Exactly the lines from the first line of the listing through the line containing "Pick 23:00 from" should appear in the output, unchanged.

(GIVEN ENTRIES)

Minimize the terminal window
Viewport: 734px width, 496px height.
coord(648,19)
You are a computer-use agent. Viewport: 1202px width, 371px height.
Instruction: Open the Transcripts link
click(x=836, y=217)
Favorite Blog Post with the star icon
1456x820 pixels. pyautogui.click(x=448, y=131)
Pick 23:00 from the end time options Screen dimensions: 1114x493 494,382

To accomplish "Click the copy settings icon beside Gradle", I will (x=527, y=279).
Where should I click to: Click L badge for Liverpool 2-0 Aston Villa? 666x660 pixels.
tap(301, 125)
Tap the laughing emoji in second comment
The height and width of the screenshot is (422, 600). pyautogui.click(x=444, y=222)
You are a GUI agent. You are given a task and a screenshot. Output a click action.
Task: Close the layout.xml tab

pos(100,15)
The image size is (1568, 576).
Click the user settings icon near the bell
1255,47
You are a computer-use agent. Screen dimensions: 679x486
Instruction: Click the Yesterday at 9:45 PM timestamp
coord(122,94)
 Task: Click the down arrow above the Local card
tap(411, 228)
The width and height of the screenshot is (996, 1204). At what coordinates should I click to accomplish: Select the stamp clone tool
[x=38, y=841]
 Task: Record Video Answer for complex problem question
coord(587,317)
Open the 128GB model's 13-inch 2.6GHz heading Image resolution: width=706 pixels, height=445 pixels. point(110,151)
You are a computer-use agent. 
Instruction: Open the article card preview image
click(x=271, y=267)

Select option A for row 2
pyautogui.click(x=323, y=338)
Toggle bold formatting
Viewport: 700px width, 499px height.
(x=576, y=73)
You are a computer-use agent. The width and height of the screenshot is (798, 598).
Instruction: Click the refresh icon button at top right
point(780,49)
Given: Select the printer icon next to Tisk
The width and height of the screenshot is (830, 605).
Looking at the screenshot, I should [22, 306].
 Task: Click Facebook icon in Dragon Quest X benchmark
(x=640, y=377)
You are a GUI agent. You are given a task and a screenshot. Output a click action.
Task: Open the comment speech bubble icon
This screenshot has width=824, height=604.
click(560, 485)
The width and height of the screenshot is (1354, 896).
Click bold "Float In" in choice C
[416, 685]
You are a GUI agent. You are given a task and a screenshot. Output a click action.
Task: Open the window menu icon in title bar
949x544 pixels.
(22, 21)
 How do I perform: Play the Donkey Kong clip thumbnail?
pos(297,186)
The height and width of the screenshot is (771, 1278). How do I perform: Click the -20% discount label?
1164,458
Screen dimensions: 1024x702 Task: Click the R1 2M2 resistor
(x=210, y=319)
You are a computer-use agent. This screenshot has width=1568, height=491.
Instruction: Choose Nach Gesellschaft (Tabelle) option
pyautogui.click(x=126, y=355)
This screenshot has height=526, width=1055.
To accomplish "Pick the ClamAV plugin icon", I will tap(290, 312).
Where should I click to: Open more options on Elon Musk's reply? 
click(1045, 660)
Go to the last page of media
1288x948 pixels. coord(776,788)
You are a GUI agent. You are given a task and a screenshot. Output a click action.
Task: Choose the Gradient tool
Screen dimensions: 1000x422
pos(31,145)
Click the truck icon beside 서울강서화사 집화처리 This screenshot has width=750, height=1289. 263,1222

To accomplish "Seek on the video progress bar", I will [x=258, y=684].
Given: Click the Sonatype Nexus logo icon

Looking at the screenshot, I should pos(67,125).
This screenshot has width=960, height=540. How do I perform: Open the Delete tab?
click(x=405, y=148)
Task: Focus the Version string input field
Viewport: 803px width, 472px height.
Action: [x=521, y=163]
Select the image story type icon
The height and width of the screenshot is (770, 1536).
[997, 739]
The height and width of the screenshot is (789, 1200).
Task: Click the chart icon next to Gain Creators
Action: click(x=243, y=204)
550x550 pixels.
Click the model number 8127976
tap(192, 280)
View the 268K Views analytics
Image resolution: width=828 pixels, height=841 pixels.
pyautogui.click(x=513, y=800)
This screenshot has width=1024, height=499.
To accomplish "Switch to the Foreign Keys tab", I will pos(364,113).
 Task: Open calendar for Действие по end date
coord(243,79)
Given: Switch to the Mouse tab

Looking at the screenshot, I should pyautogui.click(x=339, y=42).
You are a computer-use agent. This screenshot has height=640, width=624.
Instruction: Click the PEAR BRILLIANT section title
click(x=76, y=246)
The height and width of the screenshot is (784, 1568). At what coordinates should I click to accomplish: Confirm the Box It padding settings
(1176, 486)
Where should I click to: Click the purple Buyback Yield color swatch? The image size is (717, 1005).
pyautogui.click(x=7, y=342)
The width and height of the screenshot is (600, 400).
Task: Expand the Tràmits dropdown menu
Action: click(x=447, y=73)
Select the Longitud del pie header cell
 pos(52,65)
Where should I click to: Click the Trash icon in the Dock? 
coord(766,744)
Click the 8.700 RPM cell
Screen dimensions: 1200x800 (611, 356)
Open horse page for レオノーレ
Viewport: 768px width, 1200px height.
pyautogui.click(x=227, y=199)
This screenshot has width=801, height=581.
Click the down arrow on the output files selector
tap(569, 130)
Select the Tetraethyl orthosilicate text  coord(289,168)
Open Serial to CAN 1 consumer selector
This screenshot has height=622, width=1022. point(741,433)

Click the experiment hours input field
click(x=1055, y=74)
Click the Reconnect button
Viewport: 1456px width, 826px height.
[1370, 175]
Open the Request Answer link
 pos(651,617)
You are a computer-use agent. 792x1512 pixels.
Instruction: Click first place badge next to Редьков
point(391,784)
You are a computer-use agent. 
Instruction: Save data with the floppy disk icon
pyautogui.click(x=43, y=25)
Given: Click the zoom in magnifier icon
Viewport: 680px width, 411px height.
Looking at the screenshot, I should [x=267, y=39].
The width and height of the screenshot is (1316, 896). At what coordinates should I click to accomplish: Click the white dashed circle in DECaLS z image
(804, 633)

(End GIVEN ENTRIES)

• **WRITTEN RESPONSE**
Minimize the terminal window
Viewport: 734px width, 496px height.
coord(648,19)
You are a computer-use agent. Viewport: 1202px width, 371px height.
Instruction: Open the Transcripts link
click(x=836, y=217)
Favorite Blog Post with the star icon
1456x820 pixels. pyautogui.click(x=448, y=131)
Pick 23:00 from the end time options Screen dimensions: 1114x493 494,382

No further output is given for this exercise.